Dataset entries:
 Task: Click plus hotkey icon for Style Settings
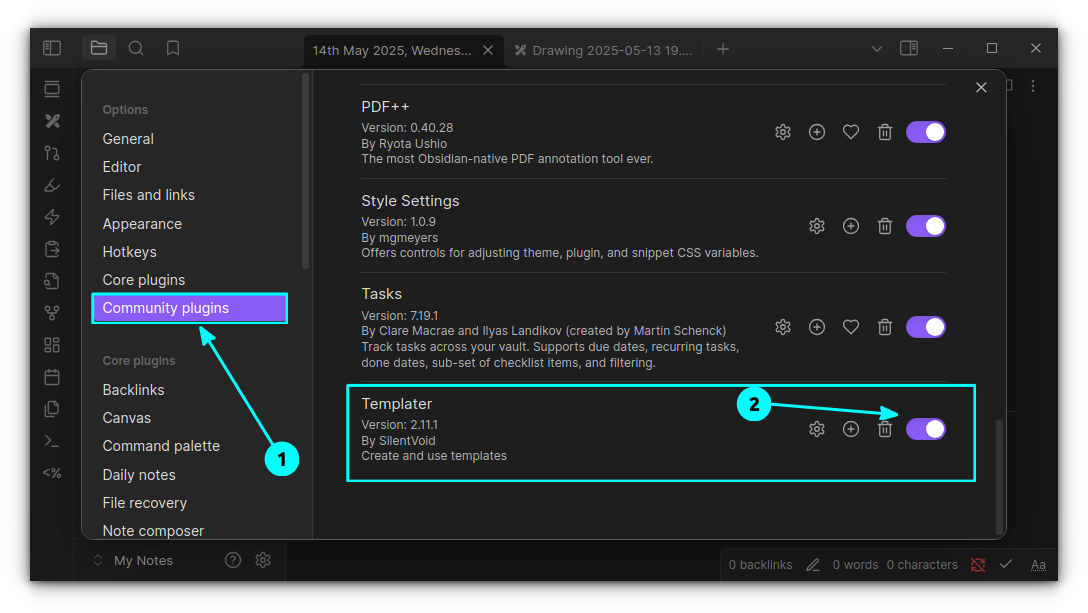tap(851, 226)
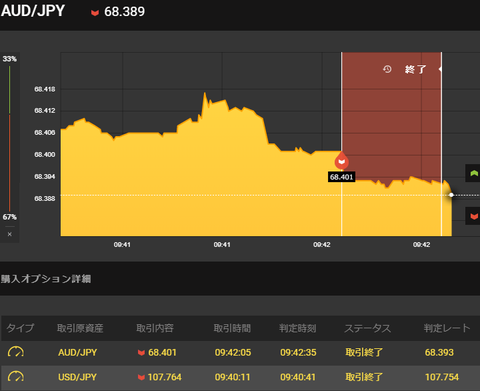
Task: Click the gauge icon in USD/JPY row
Action: tap(16, 377)
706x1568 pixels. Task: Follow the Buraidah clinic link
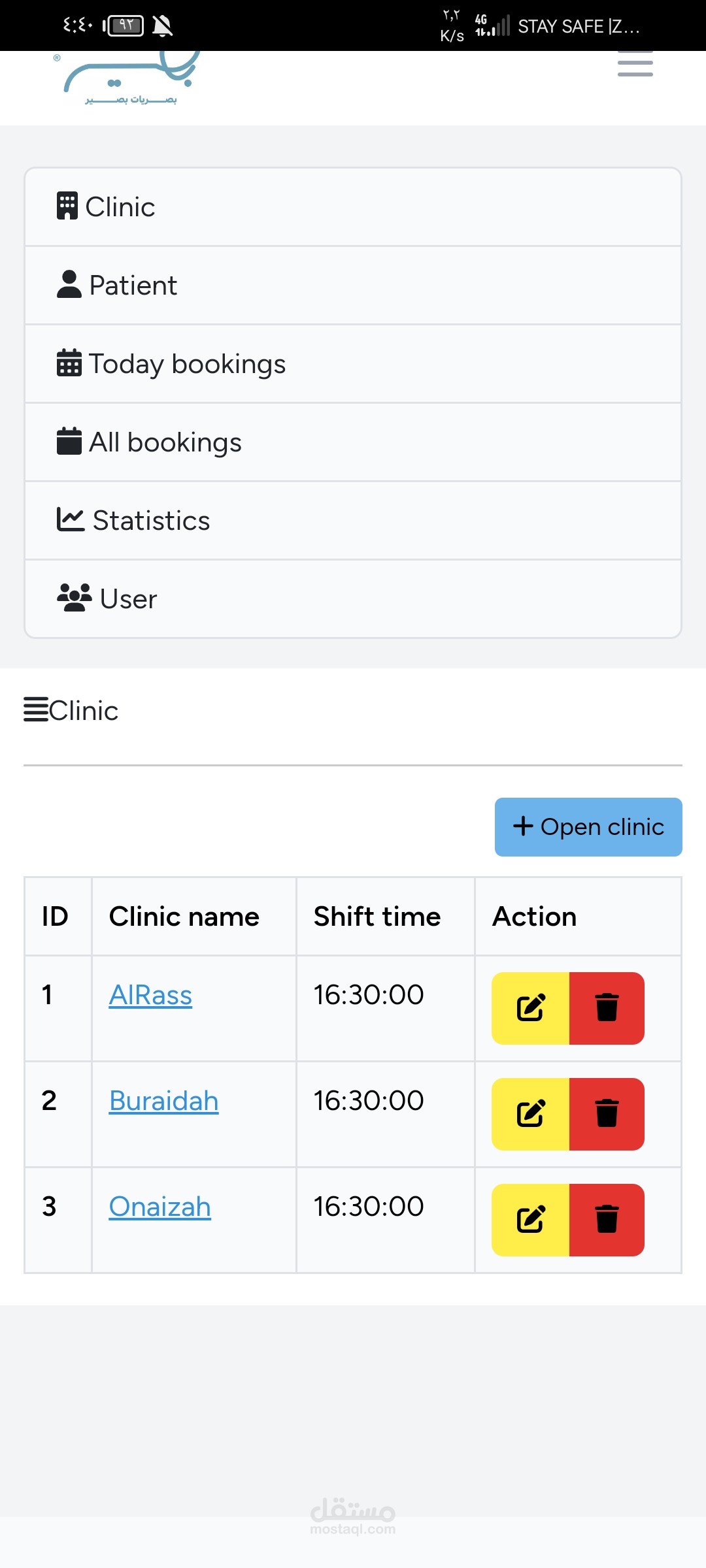163,1101
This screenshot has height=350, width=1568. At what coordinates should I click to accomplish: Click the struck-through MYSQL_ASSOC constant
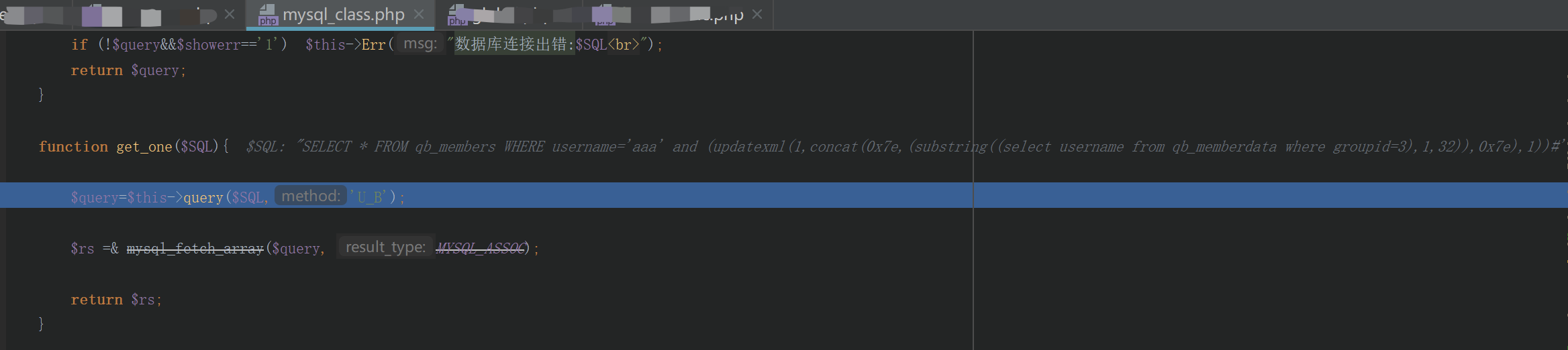(481, 248)
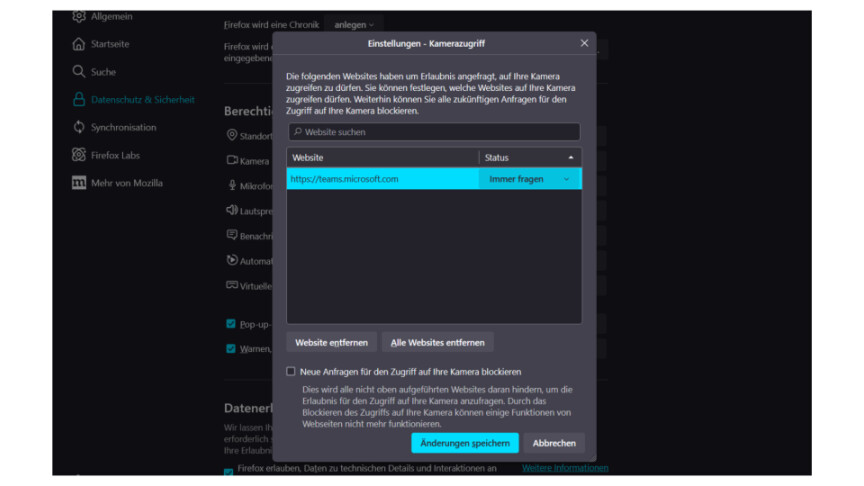This screenshot has width=864, height=486.
Task: Click the Website suchen search field
Action: (x=433, y=132)
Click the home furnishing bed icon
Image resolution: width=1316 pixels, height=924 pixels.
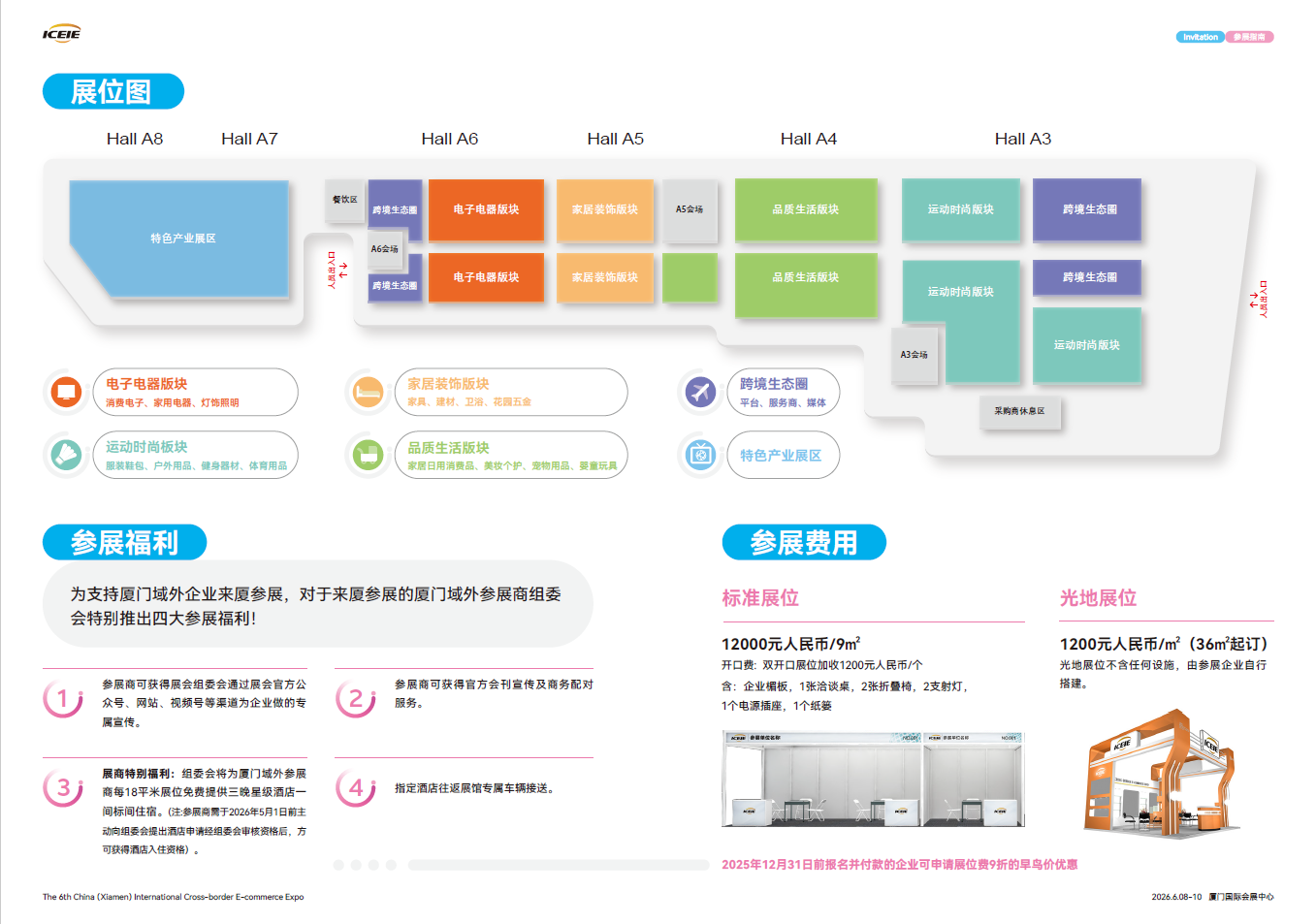(368, 393)

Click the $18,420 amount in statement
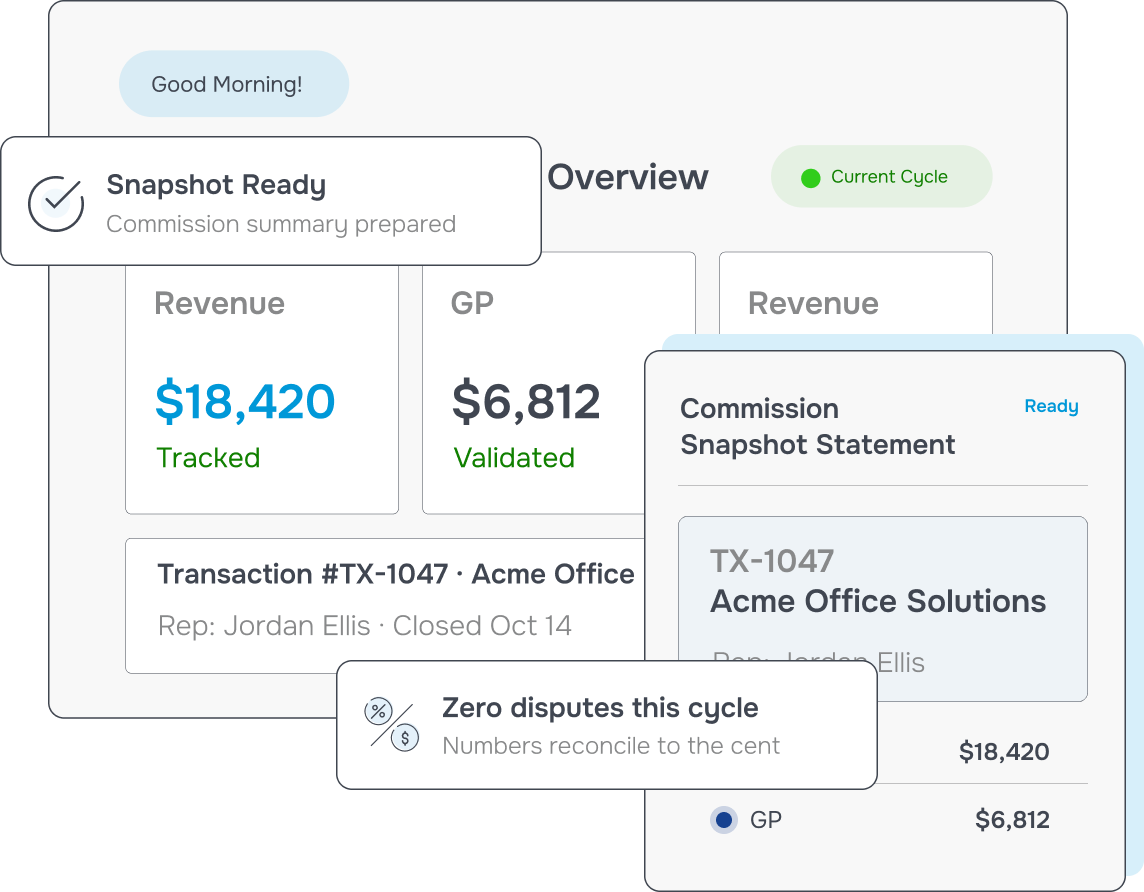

**Exercise goal**
Retype the data above in full, exactly as it stands, and skip any image.

**Reply**
 Task: Click plus hotkey icon for Style Settings
tap(851, 226)
Task: Click the gauge icon in USD/JPY row
Action: tap(16, 377)
706x1568 pixels. Task: Follow the Buraidah clinic link
163,1101
This screenshot has height=350, width=1568. At what coordinates should I click to accomplish: Click the struck-through MYSQL_ASSOC constant
(481, 248)
This screenshot has width=864, height=486.
Task: Click the Website suchen search field
Action: (x=433, y=132)
Click the home furnishing bed icon
Image resolution: width=1316 pixels, height=924 pixels.
(368, 393)

Click the $18,420 amount in statement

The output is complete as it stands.